Overview
OpenAI has officially launched Lockdown Mode for ChatGPT, rolling it out to Free, Go, Plus, Pro, and self-serve Business account holders. The feature was first previewed in February 2026 and targets a specific, well-understood attack chain: the data exfiltration stage of a prompt injection attack. By restricting outbound network requests at the infrastructure level, Lockdown Mode eliminates the channel an attacker would use to receive stolen data — without relying on the AI model itself to detect or block the threat.
Technical Analysis
The underlying threat model Lockdown Mode addresses is what security researcher Simon Willison calls the Lethal Trifecta: the simultaneous presence of (1) LLM access to private user data, (2) LLM exposure to untrusted content, and (3) an outbound channel to exfiltrate data to an attacker. When all three conditions are met, a malicious prompt embedded in an uploaded file or cached web page can instruct the LLM to silently transmit sensitive information to an attacker-controlled endpoint.
Lockdown Mode severs the third leg — the exfiltration vector — using deterministic, non-AI-evaluated controls. This is significant: purely AI-based mitigations can themselves be subverted by sufficiently crafted adversarial prompts. Network-layer restrictions cannot be bypassed by manipulating model behaviour.
However, OpenAI explicitly warns that Lockdown Mode does not prevent prompt injections from influencing model behaviour or response accuracy. A malicious instruction in an uploaded PDF or cached page can still manipulate what the model says — it simply cannot use the model as a conduit to phone home with stolen data.
The implicit admission is notable: OpenAI’s own documentation confirms that default ChatGPT configurations do not robustly prevent determined data exfiltration via prompt injection.
Framework Mapping
- AML.T0051 (LLM Prompt Injection): The attack vector Lockdown Mode is designed to mitigate — malicious instructions injected via untrusted content sources.
- AML.T0057 (LLM Data Leakage): The exfiltration outcome being blocked — sensitive user data transmitted to attacker infrastructure.

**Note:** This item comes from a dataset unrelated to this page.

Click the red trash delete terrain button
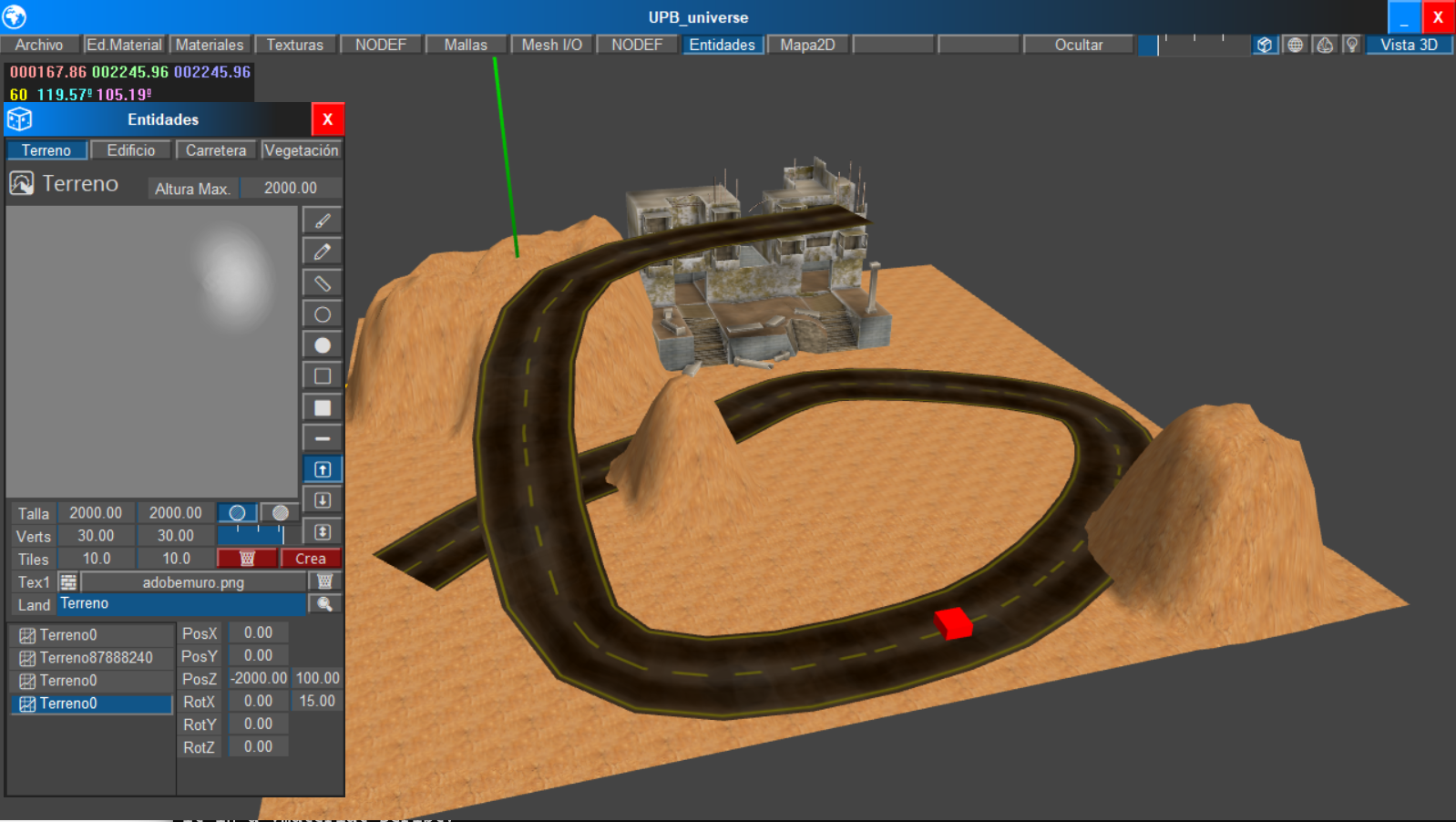This screenshot has height=822, width=1456. tap(247, 559)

- LLM01 (Prompt Injection): Core OWASP category; injected instructions in files or web content drive the attack chain.
- LLM06 (Sensitive Information Disclosure): The data exfiltration goal of the attack.
Impact Assessment
The feature is targeted at users with an elevated risk profile: journalists, executives, security researchers, legal professionals, and anyone routinely processing confidential documents within ChatGPT. For general consumer use, OpenAI CISO Dane Stuckey notes the tradeoffs in functionality may not be worthwhile. For high-value targets, the tradeoff is clearly justified.
The broader implication for enterprise and security teams is that default LLM deployments should be assumed to carry residual exfiltration risk unless explicit network-layer controls are in place.
Mitigation & Recommendations
- Enable Lockdown Mode if you or your users process sensitive, confidential, or regulated data within ChatGPT.
- Treat all uploaded files and web-fetched content as untrusted — prompt injection surfaces persist even with Lockdown Mode active.
- Architect LLM pipelines with the Lethal Trifecta in mind: where possible, avoid combining private data access with untrusted content ingestion in a single agent context.
- Prefer deterministic controls (network egress restrictions, sandboxing) over AI-evaluated guardrails for security-critical mitigations.
- Review agentic and plugin-enabled ChatGPT use cases for residual exfiltration risk under default settings.